TASK INSTRUCTIONS
Please reproduce the rain and snow animation tutorial word for word, starting with "Now, you might" and going on through "seem like blinking.".

EXERCISE TEXT
• • •

Nature of Rain and Snow in Animations
The basics of Rain and Snow
- Snow/Rain are a bit harder. You need to start off with an original and end with an original image in order for it to loop properly. BUT Rain and Snow are not equal, there are different sizes of rain and different sizes of snow, you have to be able to make it before hand in a large canvas *larger than the one being animated*, and then loop it without it looking cut off. This is the difficulty. If you can make it rain or snow, you are pretty much prepared for everything.
- The basics of Rain and Snow are these: a background, movement of different sized images, opacity, effects, and the ultimate hard thing: LOOP (of course after much headache I found a simple way to solve this problem :).
Some Tips to Note
- Rain and Snow are a bit harder than all animations, and I use many different ways to do them. But if I had to tell you one thing to remember it's this: the Loop. I have seen SO many people animating rain and snow, and it snows just fine, and suddenly akwardly it loops. To make it loop properly is what is the hard part, even I have to practice a lot >.> (but hopefully I found an easy method to do it :)
Rain: Kenshin OVA
First of all, this is straight off of my layout, so what I did was open the layout and the I put a line to help me figure out the frame size. That line determined where I would cut. This way I would have the same frame size, so that everything would work right (I selected where I would cut each time to display):

Now I create a set (or layer) called "Rain" and what I did was take the line tool and draw lines downwards, then using shapes BLUR, and several brushes, I erased around it to look like this:

Now, instead of painstakingly falling rain all the time, I opened a new canvas, COPYING the new rain layer in it. And made it LARGE in height and enough in width, dumping black in a new layer and pasting it behind it. To give a slight idea of this layout I made it 1500 pixels in height and 550 pixels width. I kept drawing rain in the original rain layer above it, so it's a 1500 pixel height layer full of rain =). This is a screenshot of that canvas:

Now, I paste this layer on the original Rain layer (it should create a new layer when you do this -- let's called the pasted layer "Rain 2" and the original "Rain 1") and align it with Rain 1, it should brighter a bit when you do this:

When it's aligned. Take the eye off of Rain 1, so it goes back the original image, seen two screens above. this one. Now this is the fun and simple part, just move your rain (since it's 1500 pixels in height technically) side to side downwards, selecting the area (using the white line and corners as a grid to make the frame size the same), merging visible (Layers >> Merge Visible). Like shown here:

Now, you might be asking: "It can't be that easy" it isn't as easy as it sounds. You need to move rain a little bit at a time, in order to merge the layers and save the image til you get to the end. It can't be too fast or too slow, and since it keeps continueing from the top, you have to keep covering enough so that it will fall. The hard part for ME was the loop. Just for a minute think how you would loop this thing? The rain has to end up at the beginning, but how can different rain end up at the beginning, because the drops in the beginning have to be the same, or else it will look like some rain was appearing/disappearing out of nowhere at the loop-- making it seem like blinking.

• • •

SOURCE DATA
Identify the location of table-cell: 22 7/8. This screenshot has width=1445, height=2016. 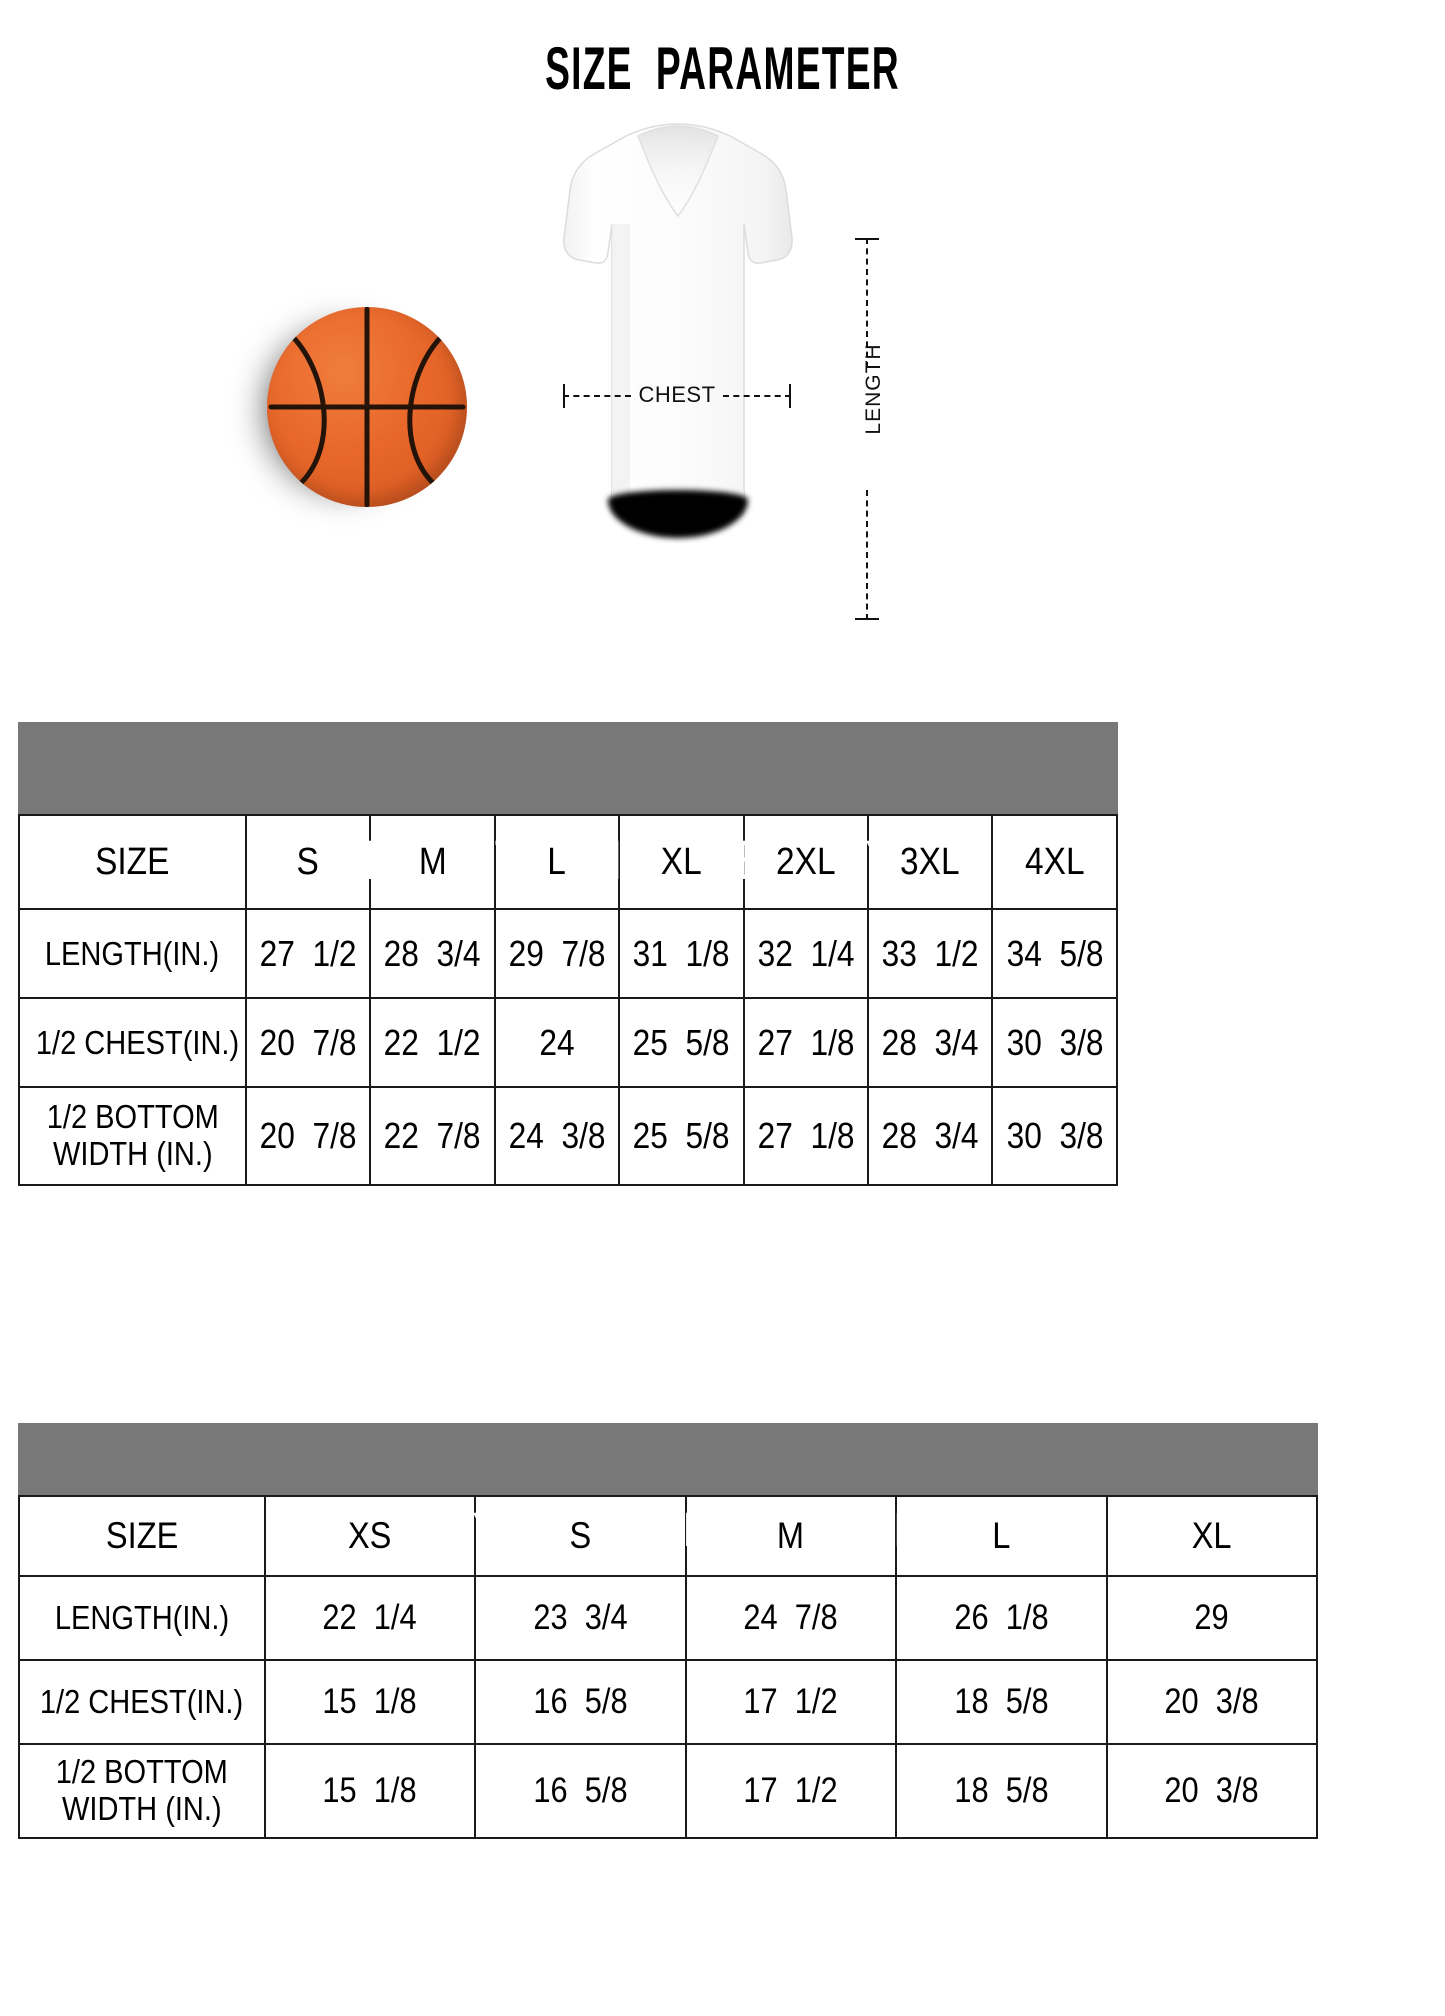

• • •

RESPONSE BOX
Now, you might be asking: "It can't be that easy" it isn't as easy as it sounds. You need to move rain a little bit at a time, in order to merge the layers and save the image til you get to the end. It can't be too fast or too slow, and since it keeps continueing from the top, you have to keep covering enough so that it will fall. The hard part for ME was the loop. Just for a minute think how you would loop this thing? The rain has to end up at the beginning, but how can different rain end up at the beginning, because the drops in the beginning have to be the same, or else it will look like some rain was appearing/disappearing out of nowhere at the loop-- making it seem like blinking.